С пониманием завоеванного безразличия
(с) Алиса
Жестокий день. Лучшая суббота из многих. Из всех, кроме той, когда я родилась. Другие не помню.
Знаешь, как это было, раскрываться перед всеми теми людьми? Страшно и не по-настоящему. Поначалу так казалось, во всяком случае.
А они открывались. Все эти ребята, читающие свои отрывки, свою прозу, откровениями разрывающуюся в воздухе. Когда слово дошло до меня, я почувствовала, как невидимые руки сдавливают мою голову. Так сильно, что реальность начинает ломаться, и куски разъезжаются. Легче стало. Но позже.

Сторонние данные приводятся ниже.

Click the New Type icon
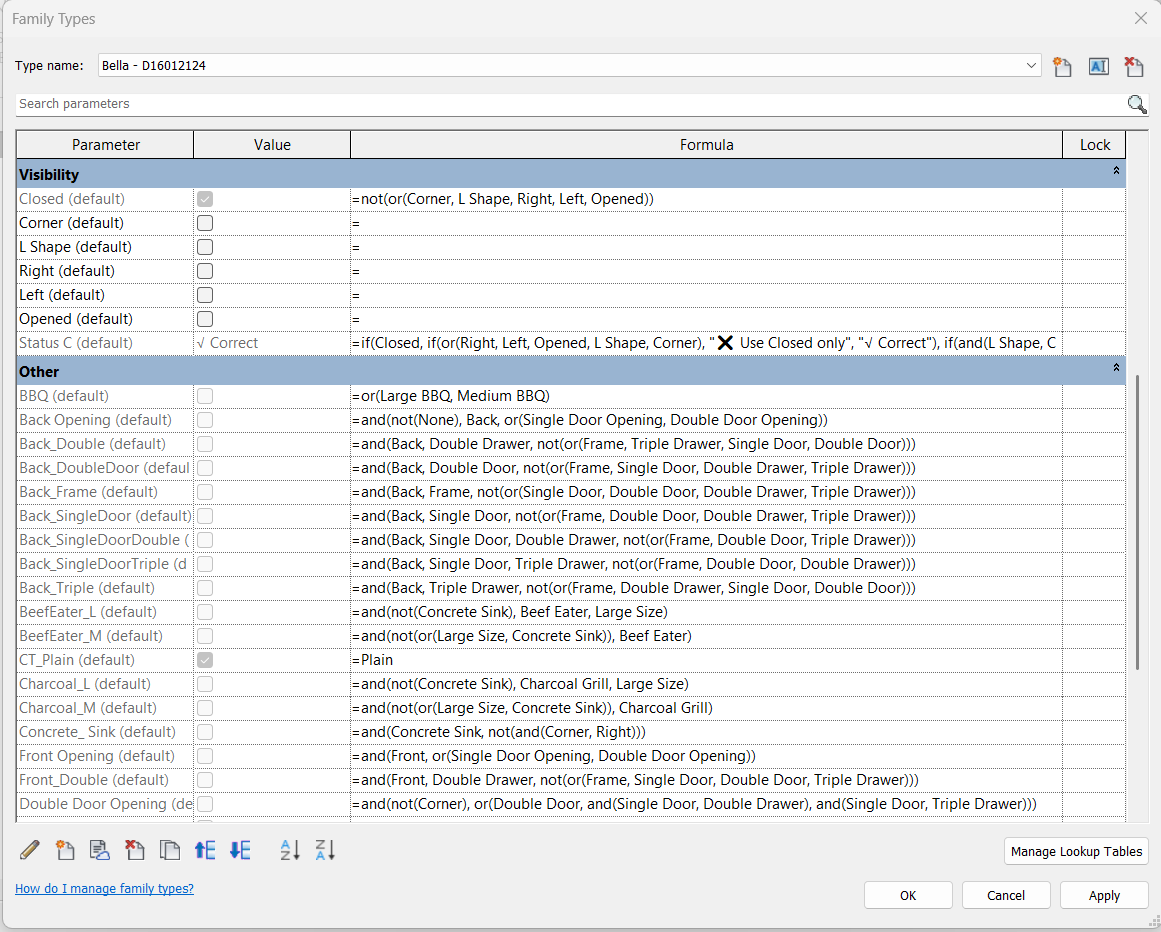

Я молчала, когда они кого-то критиковали. Потому что не могла говорить такие вещи, которые крутились в голове. Нельзя такое говорить. Вслух. Никому. Я высказалась только два раза. В защиту одной сказочницы и восхищалась гениальным верлибром, прочитанным девочкой с красивым именем. Еще она сидела и складывала синих журавликов из маленьких квадратиков бумаги, нумеруя им крылья. Я надеялась, что её уход из кабинета не будет значить уход из моей жизни. Она все еще в ней.
Читалось легко. Слушалось тяжело, когда мне говорили, что им понравилось. Я раньше не читала такому количеству живых людей. Самой себе часто, тебе разве что сюда, но это не о том.
И в конце мы все сидели развороченные и вывернутые наизнанку, подломленные этой искренностью. Каждый со своей болью, вычитанной собственным звуком и рассказанной через тахикардию.
Никогда не знала, что делать с правдой. Она мало помогает. Она вообще помогает?